Victor Mroczkowski, executive vice president of operations for Re:Build Manufacturing, said his company purposely located its first facility in New Kensington, about 25 miles east of Pittsburgh, because of the high unemployment rate there. The company expects to hire 300 workers for training in advanced manufacturing over the next three years.
Those kinds of jobs will make a real difference in the labor market, said Darrin Kelly, president of the Allegheny-Fayette Labor Council. He, too, praised the joint effort.
“Everybody has taken a sense of ownership for the path we are on,” Kelly said. “This is investing in our no. 1 resource – our people.”
In an interview after the discussion, Kelly acknowledged that right now there are many jobs in service industries that are unfilled and unemployment is low. But he said expects people will notice these jobs are different and will come forward to take advantage of the training programs.
“This is clearly not some token program,” he said. “We know these aren’t just paychecks. These are family-sustaining jobs, the things that let people live a great life.”
Prior to the round table, Gainey and Su held another event where 47 employers, educators and union leaders signed onto what’s called the “Pittsburgh Good Jobs Principles.” Those principles set standards for recruiting, training, hiring, and retaining workers from disadvantaged groups and encourage project labor agreements (PLAs), community benefits agreements (CBAs), and other tools to codify and enforce these ideals.
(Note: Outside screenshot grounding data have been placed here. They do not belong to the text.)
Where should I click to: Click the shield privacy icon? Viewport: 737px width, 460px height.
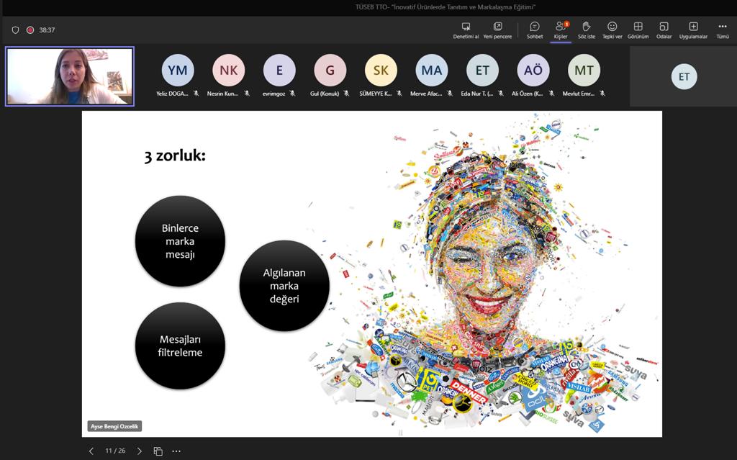click(16, 30)
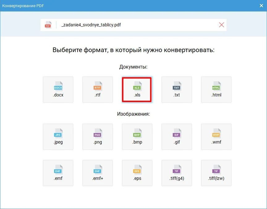The width and height of the screenshot is (267, 209).
Task: Choose the .tiff(lzw) format
Action: pos(216,173)
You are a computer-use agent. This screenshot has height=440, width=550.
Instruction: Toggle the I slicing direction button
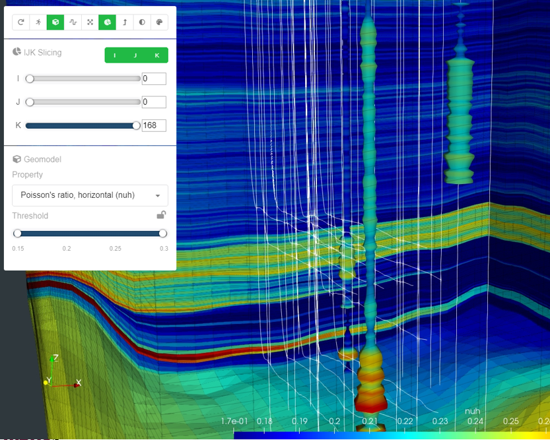tap(115, 55)
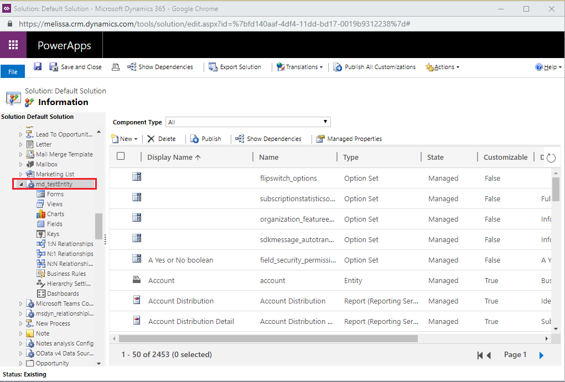Screen dimensions: 565x382
Task: Go to next page arrow
Action: pos(541,355)

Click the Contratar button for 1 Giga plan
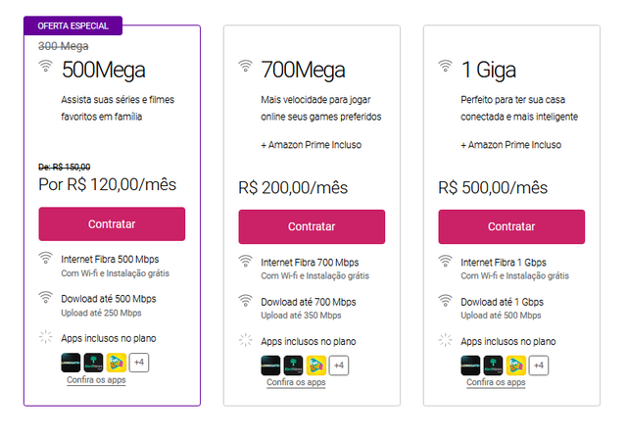click(x=511, y=226)
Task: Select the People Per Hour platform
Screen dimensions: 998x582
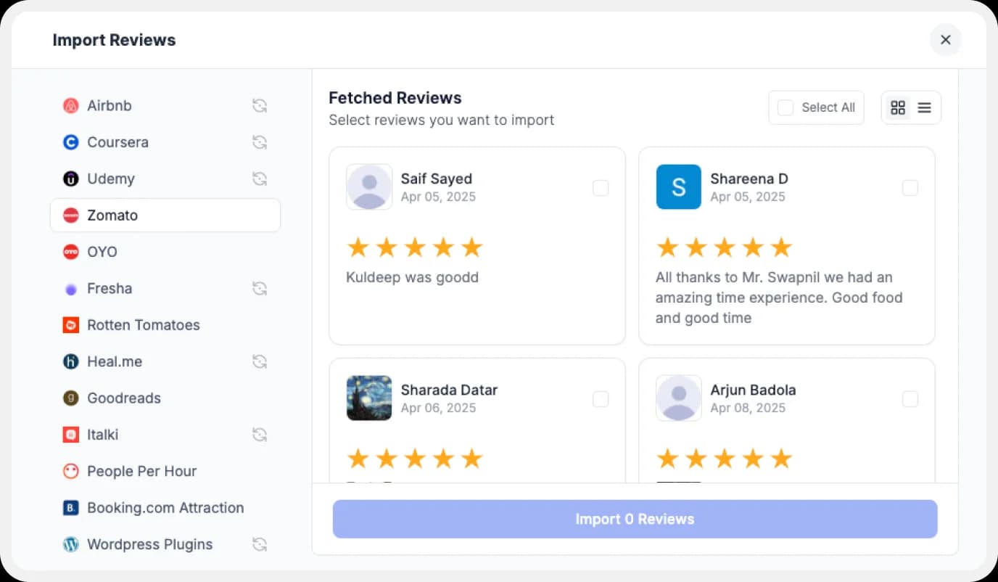Action: (141, 471)
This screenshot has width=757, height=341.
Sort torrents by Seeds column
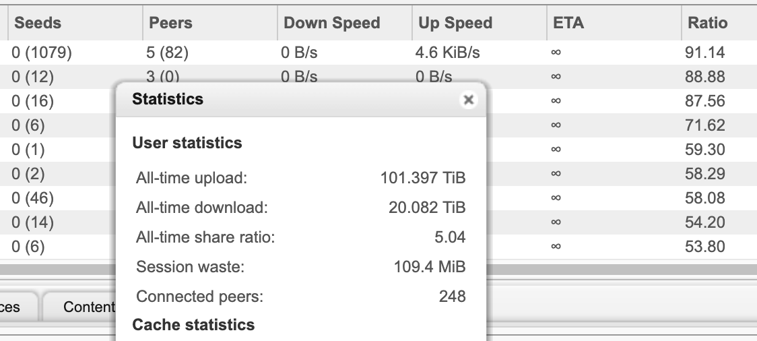pyautogui.click(x=38, y=23)
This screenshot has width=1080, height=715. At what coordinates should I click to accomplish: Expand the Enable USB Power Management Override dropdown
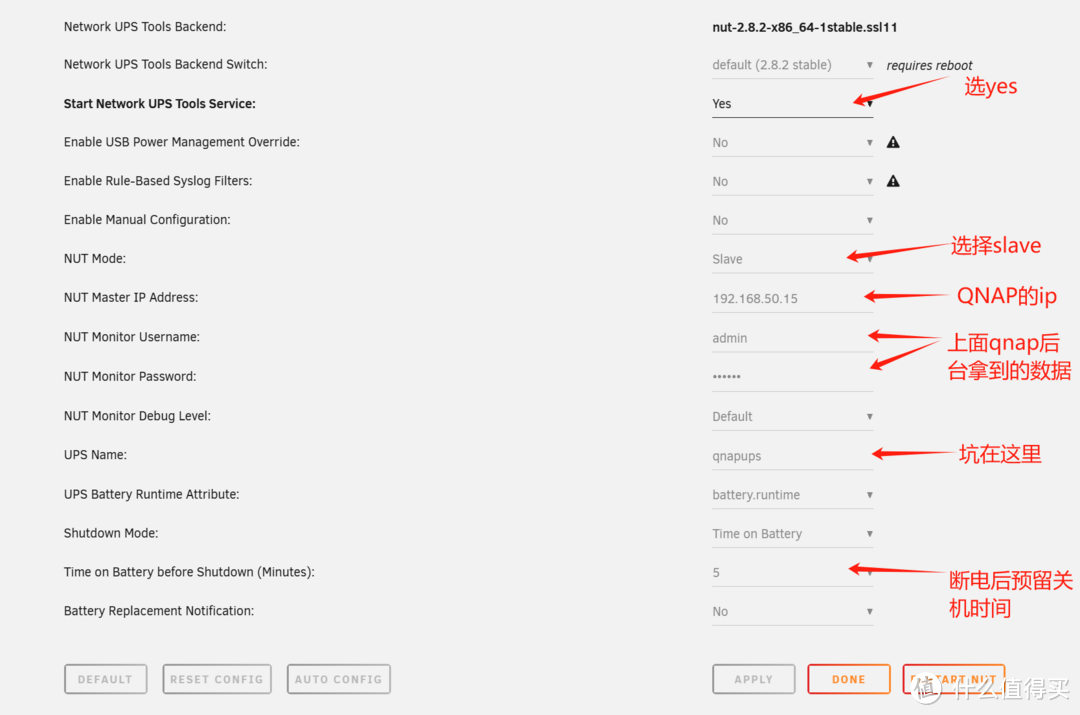(x=791, y=143)
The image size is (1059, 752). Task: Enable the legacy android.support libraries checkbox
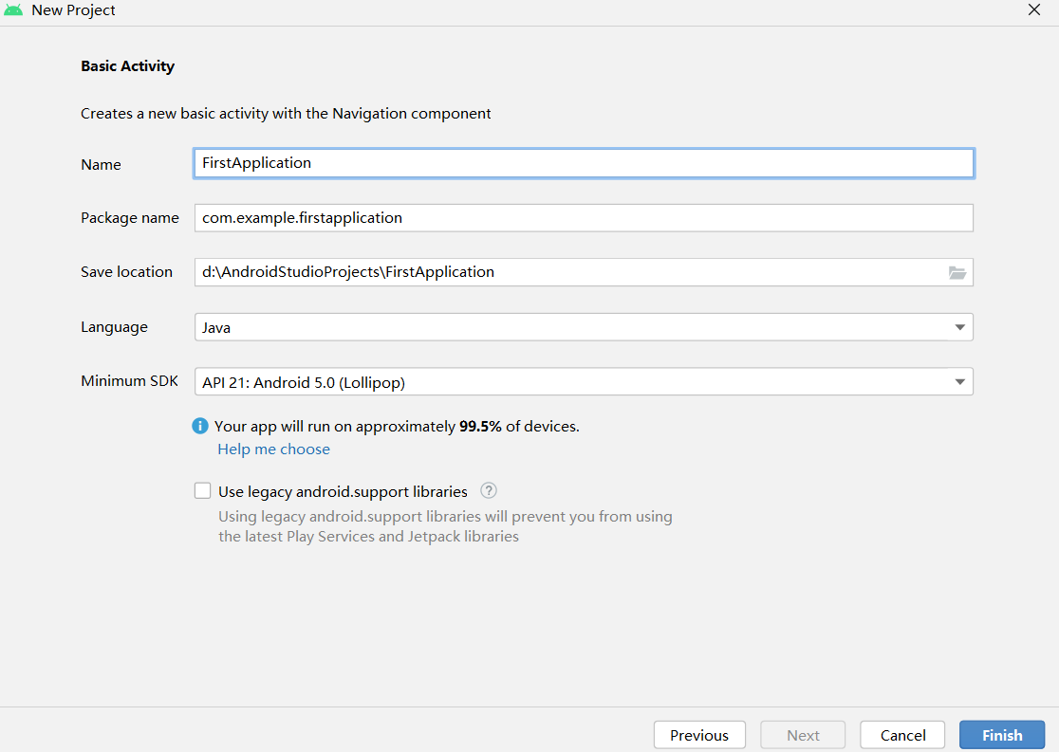202,491
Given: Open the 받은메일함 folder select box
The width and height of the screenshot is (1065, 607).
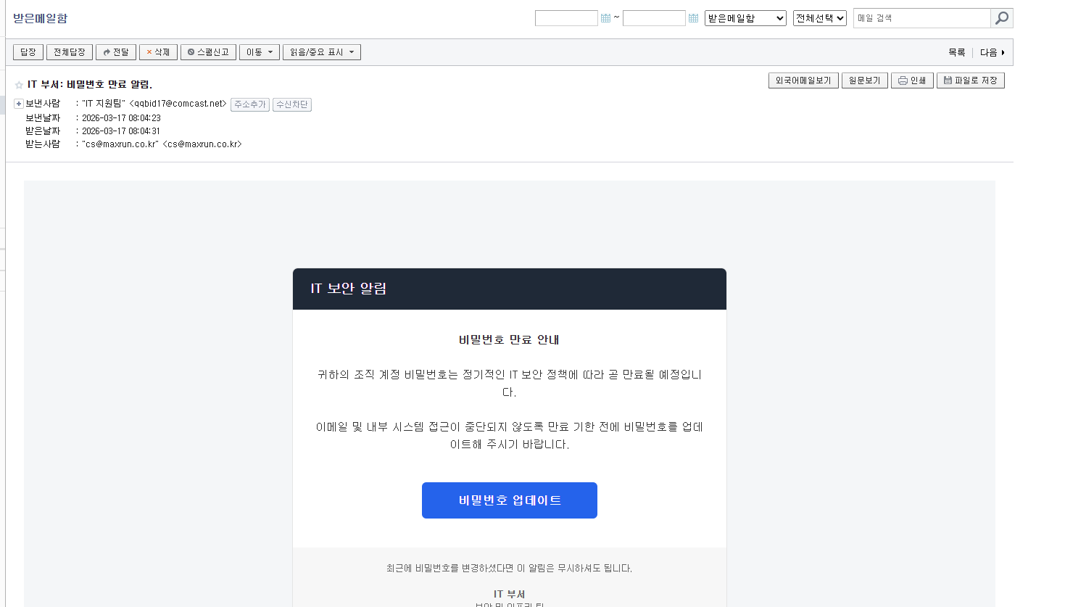Looking at the screenshot, I should click(745, 18).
Su said those principles and the city’s coalition of groups working together are keys to making the program work.
“We need that [job-training] infrastructure to be as strong as our roads and bridges,” she said. “You are creating a model for the nation. Each apprenticeship, each job, makes sure no one gets left behind.”
Wednesday’s round table was a follow up to a discussion city officials, educators and business leaders had in August with Mitch Landrieu, senior advisor to the president and infrastructure coordinator. Biden had been in Augusta earlier in the day for a similar event there.
In Pittsburgh, the city has worked with unions and education facilities to develop a three-pronged program for immediate jobs and continuing training opportunities that will include daycare and other options to help single and low-income parents improve their places in the workforce.
The first step is to create more than 1,300 jobs through 2026 in key areas to support the administration’s stimulus program in clean energy (650 jobs), defense manufacturing for the U.S. Navy (350), advanced manufacturing (300) and building modular homes (50).
Apprenticeships and earn-and-learn programs are the key to the second part of the program, which is expected to train 500 workers in the next few years. That includes construction jobs through separate programs by Partner4Work in the Hill District and Pittsburgh Gateways; cybersecurity training through Carnegie Mellon University, Eaton Corp. and Parkway West Career and Technology Center; and using a $3.75 million federal grant for 300 apprenticeships in clean energy, transportation and broadband infrastructure.
The third prong will expose younger students to potential jobs in robotics, cybersecurity and advanced manufacturing through introductory programs at Community College of Allegheny County, the Advanced Robotics Institute, the University of Pittsburgh and New Century Careers, a training facility on Pittsburgh’s South Side.